___ Dataset excerpts ___

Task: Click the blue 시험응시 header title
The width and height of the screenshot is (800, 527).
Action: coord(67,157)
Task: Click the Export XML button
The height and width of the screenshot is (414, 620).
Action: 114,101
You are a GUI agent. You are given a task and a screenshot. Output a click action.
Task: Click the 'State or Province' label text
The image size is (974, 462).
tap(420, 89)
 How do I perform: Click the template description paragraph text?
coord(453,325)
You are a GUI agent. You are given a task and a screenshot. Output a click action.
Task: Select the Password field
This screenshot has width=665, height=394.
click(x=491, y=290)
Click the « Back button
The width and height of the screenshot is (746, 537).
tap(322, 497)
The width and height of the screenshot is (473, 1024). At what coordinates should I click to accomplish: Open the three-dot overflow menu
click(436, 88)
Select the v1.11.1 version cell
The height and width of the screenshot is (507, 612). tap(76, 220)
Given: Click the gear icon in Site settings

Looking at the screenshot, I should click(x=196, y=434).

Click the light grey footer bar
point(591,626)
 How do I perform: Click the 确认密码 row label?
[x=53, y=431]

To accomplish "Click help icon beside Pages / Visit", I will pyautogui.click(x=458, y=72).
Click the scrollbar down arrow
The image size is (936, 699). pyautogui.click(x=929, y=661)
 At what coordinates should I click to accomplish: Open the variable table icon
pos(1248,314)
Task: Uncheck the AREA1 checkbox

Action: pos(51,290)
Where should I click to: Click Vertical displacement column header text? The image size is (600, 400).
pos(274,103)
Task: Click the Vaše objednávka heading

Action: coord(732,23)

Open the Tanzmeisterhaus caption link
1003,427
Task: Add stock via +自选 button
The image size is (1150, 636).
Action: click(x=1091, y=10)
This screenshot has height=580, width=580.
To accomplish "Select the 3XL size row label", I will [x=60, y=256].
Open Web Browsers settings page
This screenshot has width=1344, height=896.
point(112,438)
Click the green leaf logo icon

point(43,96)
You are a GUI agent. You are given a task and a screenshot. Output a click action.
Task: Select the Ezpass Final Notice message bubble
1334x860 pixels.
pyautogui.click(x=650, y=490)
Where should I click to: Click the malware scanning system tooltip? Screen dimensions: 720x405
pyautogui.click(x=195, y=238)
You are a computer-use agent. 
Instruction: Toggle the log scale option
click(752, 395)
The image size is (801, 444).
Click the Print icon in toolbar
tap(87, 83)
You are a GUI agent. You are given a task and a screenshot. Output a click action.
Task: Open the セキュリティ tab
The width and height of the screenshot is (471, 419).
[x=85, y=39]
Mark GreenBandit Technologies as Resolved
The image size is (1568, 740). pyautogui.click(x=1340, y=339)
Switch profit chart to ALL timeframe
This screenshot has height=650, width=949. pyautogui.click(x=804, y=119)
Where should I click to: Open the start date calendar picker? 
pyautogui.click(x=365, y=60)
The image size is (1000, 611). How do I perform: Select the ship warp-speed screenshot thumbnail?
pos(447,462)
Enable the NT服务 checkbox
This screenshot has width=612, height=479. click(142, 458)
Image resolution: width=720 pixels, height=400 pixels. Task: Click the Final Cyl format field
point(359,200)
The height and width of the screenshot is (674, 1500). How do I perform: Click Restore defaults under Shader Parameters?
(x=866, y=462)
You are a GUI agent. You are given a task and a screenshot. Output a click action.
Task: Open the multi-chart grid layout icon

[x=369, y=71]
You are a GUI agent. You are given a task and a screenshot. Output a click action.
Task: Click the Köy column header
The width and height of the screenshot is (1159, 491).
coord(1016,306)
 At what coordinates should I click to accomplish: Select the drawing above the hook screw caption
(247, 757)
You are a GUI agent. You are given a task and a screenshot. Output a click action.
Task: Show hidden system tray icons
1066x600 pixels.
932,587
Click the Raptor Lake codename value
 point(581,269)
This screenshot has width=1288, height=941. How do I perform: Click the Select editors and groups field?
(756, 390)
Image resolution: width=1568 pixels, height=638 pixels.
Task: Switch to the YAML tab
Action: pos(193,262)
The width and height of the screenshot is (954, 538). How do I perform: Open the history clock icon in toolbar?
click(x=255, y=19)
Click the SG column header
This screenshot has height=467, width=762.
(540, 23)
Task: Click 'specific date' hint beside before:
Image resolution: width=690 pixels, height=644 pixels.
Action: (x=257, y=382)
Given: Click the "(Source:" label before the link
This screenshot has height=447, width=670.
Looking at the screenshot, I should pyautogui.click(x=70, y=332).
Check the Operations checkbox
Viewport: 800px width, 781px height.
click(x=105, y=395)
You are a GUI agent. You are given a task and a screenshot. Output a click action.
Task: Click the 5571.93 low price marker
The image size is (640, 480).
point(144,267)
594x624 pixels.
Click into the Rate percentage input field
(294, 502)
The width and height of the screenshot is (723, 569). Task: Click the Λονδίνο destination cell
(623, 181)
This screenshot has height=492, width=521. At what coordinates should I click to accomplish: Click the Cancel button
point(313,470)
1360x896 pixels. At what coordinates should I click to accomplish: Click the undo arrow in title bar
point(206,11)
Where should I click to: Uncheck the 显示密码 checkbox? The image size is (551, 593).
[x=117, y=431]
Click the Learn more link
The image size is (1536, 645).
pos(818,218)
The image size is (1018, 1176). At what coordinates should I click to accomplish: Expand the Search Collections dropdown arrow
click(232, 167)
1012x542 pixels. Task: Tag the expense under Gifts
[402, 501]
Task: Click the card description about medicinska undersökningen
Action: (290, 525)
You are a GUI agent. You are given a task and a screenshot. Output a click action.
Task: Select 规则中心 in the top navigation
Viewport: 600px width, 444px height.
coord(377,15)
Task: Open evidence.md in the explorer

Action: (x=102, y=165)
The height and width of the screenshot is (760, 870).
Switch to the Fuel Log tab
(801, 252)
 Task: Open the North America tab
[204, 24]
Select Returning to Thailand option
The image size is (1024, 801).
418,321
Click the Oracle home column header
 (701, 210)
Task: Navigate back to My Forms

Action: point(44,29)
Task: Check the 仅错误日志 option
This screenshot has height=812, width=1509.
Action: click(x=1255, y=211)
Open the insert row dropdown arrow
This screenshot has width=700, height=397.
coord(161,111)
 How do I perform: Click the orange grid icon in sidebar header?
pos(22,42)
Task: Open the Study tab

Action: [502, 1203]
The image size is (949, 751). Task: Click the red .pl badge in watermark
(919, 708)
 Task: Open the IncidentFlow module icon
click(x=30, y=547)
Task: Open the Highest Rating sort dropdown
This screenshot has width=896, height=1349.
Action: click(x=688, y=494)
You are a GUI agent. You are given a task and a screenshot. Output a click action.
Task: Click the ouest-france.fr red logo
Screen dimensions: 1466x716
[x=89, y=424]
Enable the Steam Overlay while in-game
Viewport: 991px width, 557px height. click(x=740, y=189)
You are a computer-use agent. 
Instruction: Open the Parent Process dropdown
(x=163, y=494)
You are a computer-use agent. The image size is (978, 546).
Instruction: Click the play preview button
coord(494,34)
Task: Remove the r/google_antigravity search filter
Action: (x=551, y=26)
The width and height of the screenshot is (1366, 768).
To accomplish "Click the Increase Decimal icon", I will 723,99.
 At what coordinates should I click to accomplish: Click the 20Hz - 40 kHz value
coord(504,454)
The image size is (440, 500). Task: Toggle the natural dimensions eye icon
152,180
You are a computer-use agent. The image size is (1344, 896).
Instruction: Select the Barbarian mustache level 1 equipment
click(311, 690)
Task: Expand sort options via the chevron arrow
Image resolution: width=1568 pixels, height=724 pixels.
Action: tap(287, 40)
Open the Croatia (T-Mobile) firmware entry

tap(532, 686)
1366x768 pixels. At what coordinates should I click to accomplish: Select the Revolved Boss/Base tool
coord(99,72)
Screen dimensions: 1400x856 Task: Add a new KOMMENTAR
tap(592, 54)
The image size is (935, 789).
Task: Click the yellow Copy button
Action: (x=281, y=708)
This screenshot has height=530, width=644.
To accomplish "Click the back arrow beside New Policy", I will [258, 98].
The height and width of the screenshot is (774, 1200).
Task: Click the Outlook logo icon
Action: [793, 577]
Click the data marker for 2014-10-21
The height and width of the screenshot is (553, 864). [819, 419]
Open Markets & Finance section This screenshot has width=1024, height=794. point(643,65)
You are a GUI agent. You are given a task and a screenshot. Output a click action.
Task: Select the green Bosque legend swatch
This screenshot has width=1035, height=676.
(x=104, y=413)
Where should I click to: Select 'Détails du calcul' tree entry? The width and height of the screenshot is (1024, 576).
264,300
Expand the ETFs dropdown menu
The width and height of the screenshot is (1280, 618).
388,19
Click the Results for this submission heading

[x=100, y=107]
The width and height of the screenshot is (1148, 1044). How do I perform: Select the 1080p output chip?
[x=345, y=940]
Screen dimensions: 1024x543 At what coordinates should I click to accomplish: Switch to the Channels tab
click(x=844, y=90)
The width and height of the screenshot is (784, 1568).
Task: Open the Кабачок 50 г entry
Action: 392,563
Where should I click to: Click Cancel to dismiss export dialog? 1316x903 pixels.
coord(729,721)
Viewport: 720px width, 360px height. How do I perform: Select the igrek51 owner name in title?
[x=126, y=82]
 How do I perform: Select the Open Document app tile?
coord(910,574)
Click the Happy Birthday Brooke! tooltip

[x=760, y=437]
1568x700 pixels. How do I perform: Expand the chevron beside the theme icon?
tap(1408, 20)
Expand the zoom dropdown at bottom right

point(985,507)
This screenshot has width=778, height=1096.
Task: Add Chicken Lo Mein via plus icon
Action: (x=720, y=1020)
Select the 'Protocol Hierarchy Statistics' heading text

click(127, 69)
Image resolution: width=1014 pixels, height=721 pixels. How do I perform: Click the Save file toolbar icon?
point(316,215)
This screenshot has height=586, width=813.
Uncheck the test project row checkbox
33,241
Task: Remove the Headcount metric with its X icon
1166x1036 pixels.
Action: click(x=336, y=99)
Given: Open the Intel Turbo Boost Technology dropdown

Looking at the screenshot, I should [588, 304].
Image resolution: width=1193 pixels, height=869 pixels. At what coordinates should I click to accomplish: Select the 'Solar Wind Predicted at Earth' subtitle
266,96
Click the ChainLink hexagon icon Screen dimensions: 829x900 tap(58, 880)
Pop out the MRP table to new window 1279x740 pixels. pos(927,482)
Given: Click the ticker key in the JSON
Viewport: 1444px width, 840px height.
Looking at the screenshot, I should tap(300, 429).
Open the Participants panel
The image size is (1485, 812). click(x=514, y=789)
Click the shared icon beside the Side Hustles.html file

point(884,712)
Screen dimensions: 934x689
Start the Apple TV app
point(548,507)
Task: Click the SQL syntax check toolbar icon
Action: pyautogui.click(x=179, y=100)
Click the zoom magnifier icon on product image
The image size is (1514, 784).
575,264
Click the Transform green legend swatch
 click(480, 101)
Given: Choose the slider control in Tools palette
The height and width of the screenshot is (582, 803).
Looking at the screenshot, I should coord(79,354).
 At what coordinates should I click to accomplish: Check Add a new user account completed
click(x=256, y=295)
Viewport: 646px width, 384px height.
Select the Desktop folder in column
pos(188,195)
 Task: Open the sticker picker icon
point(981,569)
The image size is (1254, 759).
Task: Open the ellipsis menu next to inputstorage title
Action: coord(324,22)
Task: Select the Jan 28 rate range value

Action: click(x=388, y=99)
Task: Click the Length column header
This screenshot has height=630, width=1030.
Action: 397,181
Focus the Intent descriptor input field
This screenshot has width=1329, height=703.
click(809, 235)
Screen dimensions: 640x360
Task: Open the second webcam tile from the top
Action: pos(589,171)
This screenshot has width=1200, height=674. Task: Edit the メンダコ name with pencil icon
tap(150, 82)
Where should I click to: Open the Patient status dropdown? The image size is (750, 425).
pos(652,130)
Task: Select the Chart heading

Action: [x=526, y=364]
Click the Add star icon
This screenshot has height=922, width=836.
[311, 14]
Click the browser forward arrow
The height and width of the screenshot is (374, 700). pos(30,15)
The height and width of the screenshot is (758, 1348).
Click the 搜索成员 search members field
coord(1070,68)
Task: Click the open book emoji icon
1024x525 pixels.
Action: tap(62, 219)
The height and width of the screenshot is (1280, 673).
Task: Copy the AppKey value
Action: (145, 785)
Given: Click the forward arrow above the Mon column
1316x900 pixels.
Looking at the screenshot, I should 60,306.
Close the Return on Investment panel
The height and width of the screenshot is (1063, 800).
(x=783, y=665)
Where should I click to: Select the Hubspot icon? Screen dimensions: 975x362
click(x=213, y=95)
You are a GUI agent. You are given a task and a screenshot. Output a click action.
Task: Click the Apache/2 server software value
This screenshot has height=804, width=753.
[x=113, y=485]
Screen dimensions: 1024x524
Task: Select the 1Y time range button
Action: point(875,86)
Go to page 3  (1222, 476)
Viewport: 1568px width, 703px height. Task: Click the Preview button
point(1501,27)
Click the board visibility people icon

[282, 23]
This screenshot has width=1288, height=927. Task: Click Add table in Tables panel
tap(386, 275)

___

• **Instructions for the task**: If a line in the records above has the word "sort", copy it.

• **Task result**:
Task: Open the Highest Rating sort dropdown
Task: Expand sort options via the chevron arrow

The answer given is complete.